Case studies brought numerous lessons to light; they found that the use of higher-level languages was low, performance competes with other goals, and external software use can be seen as risky. Workshops highlighted some of the differences between scientist programmers and software engineers and their domains. Scientist developers often lack formal software engineering expertise but have deep knowledge of their domains and are often the main users of their software. Quality goals are different, too; scientists would rather software not run than return an incorrect result. This project demonstrated that there is a need to eliminate the stigma associated with software engineering and that software engineers need to understand domain constraints and specific problems. PDF
Every presentation sparked lively Q&A and discussion, often throughout the presentation, and this one was no exception. 

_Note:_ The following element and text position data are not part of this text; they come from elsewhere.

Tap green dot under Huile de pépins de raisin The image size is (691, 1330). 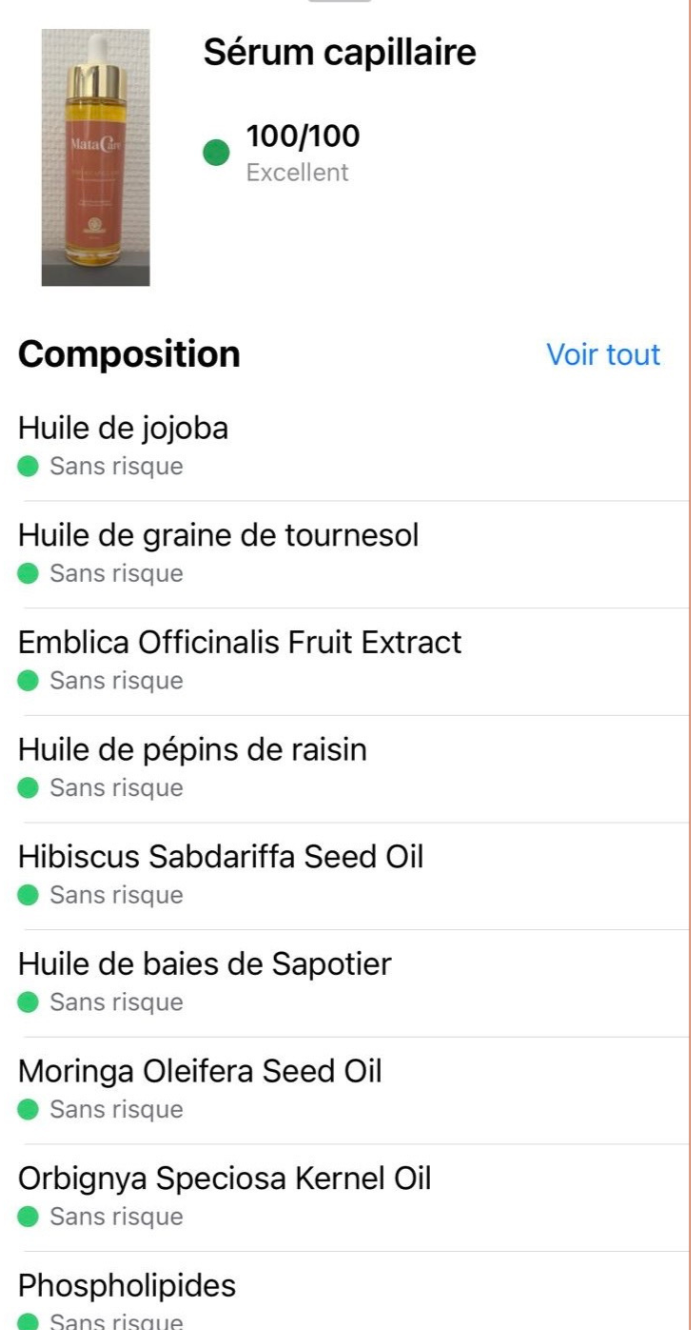29,787
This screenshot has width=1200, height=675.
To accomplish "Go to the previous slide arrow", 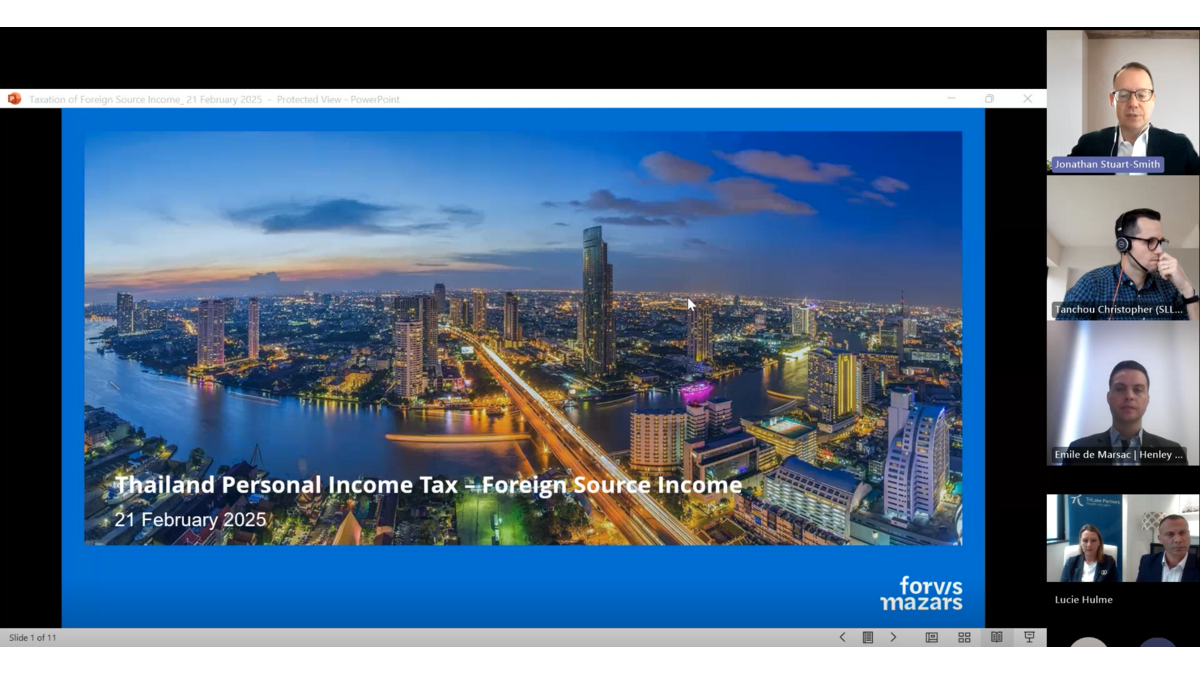I will [x=842, y=637].
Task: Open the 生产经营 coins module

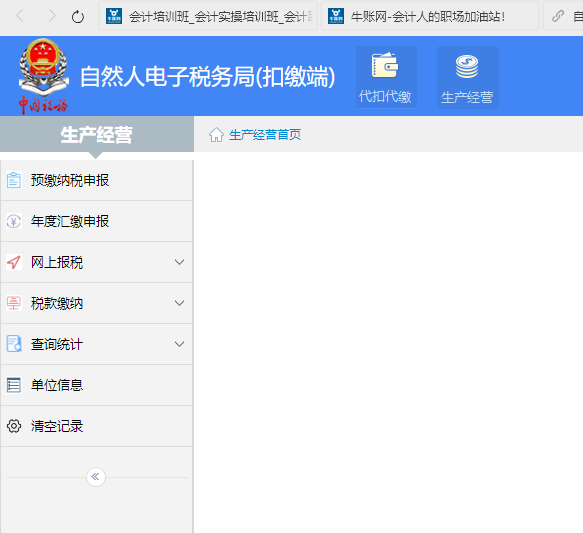Action: [x=467, y=77]
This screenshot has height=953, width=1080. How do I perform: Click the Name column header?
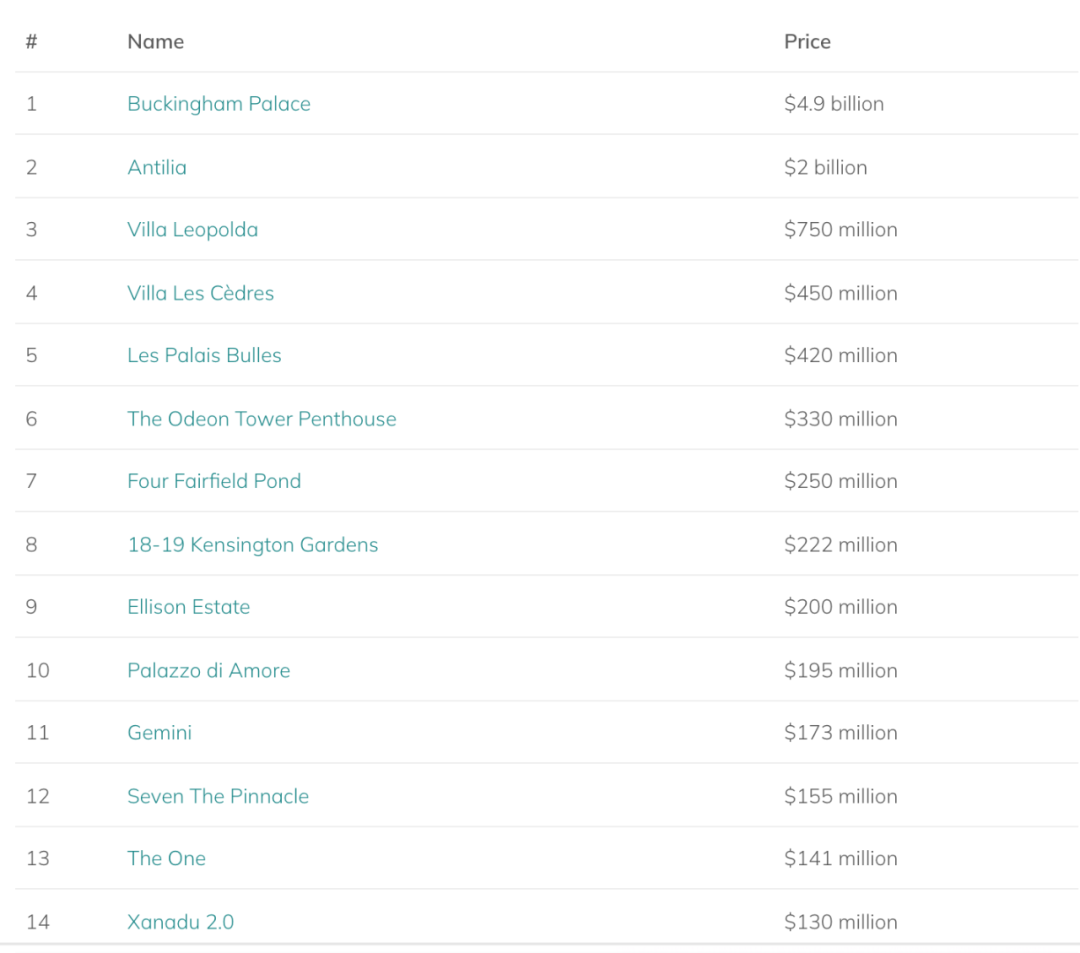point(155,42)
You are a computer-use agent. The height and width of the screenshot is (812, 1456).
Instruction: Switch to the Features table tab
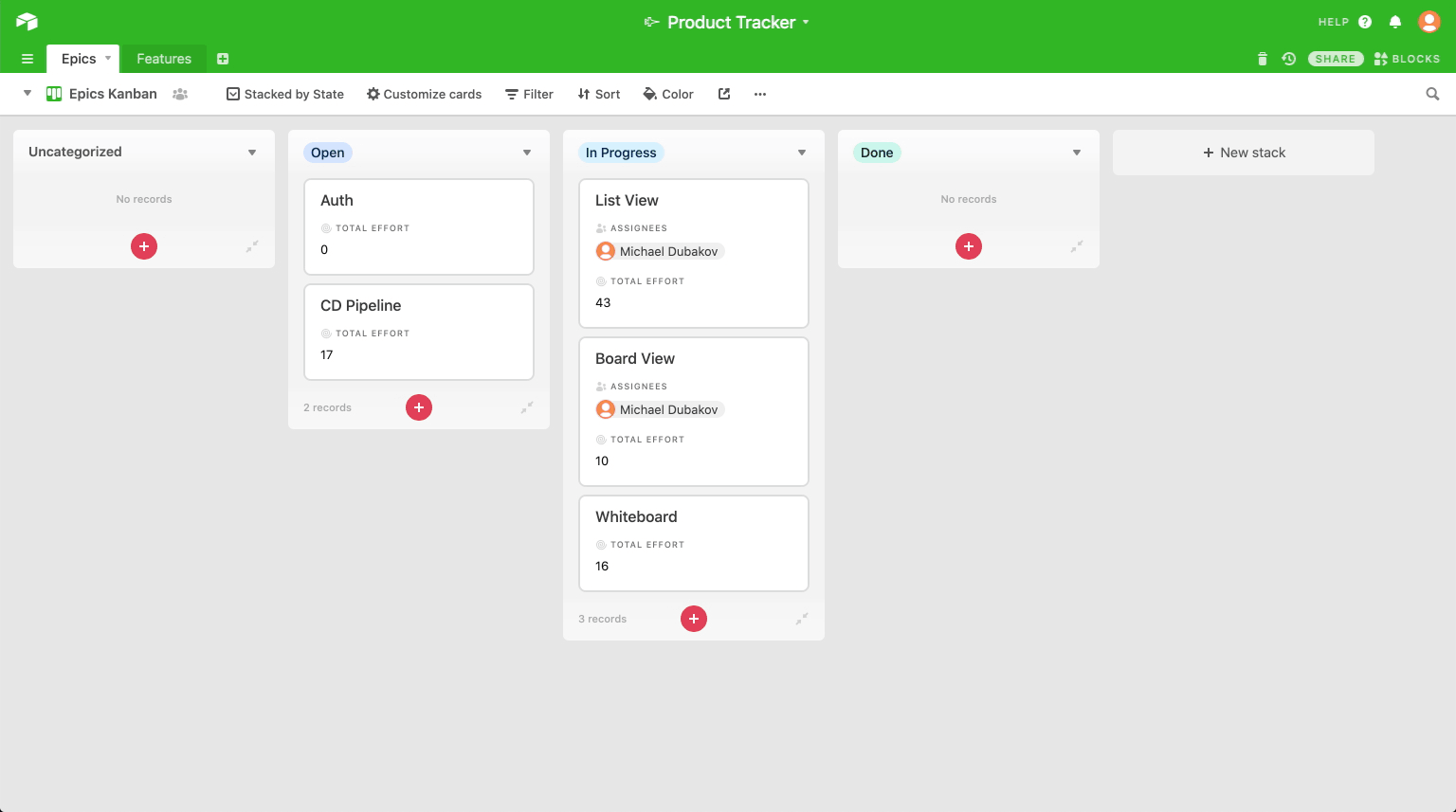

The next presentation was Engineering yt by Matthew Turk from NCSA at the University of Illinois at Urbana Champaign. He provided context and information on this well-cited community-developed project, discussed how the community was built, and its adoption of a code of conduct. YTEP, yt Enhancement Proposals, provide a method to manage suggestions for improving yt. Communication methods within the community are well thought out. The challenges of creating and managing the community sparked a lot of discussion; large software projects can have many things go wrong. 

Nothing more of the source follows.